Task data:
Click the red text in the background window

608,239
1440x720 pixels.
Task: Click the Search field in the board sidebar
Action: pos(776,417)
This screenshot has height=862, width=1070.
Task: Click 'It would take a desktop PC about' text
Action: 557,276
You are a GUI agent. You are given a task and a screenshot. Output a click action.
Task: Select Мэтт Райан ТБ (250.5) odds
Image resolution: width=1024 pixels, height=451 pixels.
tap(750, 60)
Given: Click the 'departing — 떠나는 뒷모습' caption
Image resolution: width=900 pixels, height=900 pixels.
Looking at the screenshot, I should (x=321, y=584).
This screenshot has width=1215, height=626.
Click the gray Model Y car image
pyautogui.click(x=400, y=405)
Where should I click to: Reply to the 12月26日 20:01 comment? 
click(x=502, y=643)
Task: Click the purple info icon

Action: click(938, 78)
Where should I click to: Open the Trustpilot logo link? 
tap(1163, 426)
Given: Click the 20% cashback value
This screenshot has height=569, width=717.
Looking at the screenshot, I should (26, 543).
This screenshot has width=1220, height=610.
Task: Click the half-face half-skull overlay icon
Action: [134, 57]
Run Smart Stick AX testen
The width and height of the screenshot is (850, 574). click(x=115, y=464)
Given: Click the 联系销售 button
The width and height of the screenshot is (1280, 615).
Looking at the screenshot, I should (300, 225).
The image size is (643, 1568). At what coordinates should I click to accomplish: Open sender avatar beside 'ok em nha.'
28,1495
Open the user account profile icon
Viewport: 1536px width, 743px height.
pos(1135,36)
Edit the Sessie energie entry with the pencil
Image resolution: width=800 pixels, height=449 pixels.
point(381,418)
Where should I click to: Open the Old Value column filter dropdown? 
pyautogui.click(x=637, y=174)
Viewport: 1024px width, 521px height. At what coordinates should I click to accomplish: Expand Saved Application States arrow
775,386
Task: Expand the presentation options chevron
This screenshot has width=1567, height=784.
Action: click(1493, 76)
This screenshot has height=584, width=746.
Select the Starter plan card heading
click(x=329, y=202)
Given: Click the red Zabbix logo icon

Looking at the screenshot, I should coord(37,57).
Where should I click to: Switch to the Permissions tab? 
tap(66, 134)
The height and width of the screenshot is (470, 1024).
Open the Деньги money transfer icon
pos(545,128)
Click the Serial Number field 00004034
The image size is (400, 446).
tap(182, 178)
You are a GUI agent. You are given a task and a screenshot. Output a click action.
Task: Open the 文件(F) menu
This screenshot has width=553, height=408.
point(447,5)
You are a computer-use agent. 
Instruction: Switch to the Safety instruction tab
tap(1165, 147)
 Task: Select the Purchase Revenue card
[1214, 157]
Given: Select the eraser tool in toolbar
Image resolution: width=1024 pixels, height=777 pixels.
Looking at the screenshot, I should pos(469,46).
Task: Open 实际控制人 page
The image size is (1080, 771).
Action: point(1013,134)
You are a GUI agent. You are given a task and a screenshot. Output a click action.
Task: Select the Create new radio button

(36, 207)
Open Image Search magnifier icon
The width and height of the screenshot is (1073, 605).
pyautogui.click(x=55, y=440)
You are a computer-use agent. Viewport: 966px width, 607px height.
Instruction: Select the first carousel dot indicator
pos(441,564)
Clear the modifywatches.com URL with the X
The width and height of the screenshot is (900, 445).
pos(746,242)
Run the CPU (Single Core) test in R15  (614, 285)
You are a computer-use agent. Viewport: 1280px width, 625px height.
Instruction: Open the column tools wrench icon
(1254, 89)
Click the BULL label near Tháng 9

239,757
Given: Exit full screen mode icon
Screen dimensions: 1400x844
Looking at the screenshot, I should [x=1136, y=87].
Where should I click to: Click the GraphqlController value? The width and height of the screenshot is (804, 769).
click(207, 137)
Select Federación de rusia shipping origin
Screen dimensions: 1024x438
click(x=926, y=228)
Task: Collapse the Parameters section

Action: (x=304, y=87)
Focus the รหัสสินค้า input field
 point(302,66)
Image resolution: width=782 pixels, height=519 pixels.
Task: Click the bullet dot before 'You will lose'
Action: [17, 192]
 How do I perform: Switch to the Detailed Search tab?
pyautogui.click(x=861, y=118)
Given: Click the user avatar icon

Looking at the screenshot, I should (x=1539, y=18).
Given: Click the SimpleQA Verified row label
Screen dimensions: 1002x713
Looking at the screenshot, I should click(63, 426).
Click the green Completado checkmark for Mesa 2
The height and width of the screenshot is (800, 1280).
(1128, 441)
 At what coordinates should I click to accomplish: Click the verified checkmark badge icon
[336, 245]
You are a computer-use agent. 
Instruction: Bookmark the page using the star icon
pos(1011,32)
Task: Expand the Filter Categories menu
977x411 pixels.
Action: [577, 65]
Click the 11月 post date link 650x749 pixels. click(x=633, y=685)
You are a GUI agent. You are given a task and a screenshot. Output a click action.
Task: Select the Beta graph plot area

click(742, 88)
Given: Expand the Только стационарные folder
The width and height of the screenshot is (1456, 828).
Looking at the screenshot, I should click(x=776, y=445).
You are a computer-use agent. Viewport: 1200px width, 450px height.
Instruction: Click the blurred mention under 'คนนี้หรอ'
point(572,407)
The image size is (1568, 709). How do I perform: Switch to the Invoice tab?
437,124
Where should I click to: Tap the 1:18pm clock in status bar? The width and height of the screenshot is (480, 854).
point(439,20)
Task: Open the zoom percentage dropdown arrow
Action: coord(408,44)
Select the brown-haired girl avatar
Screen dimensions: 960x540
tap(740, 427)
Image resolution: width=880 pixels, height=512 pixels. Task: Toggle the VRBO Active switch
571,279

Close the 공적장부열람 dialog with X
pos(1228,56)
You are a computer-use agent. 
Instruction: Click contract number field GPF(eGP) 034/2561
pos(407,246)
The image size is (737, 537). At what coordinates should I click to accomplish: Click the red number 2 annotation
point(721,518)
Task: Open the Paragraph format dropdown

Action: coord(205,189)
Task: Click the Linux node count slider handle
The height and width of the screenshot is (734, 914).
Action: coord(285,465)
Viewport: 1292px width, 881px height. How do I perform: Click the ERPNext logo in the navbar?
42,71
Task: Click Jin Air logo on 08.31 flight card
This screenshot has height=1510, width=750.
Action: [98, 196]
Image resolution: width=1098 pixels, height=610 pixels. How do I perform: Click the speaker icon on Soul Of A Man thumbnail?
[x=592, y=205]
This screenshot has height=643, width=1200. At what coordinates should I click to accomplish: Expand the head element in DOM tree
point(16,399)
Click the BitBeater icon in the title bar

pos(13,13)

Work instruction: Across the entries above, find each line with the word "menu" and please copy it out.

Reply:
Task: Open the 文件(F) menu
Task: Expand the Filter Categories menu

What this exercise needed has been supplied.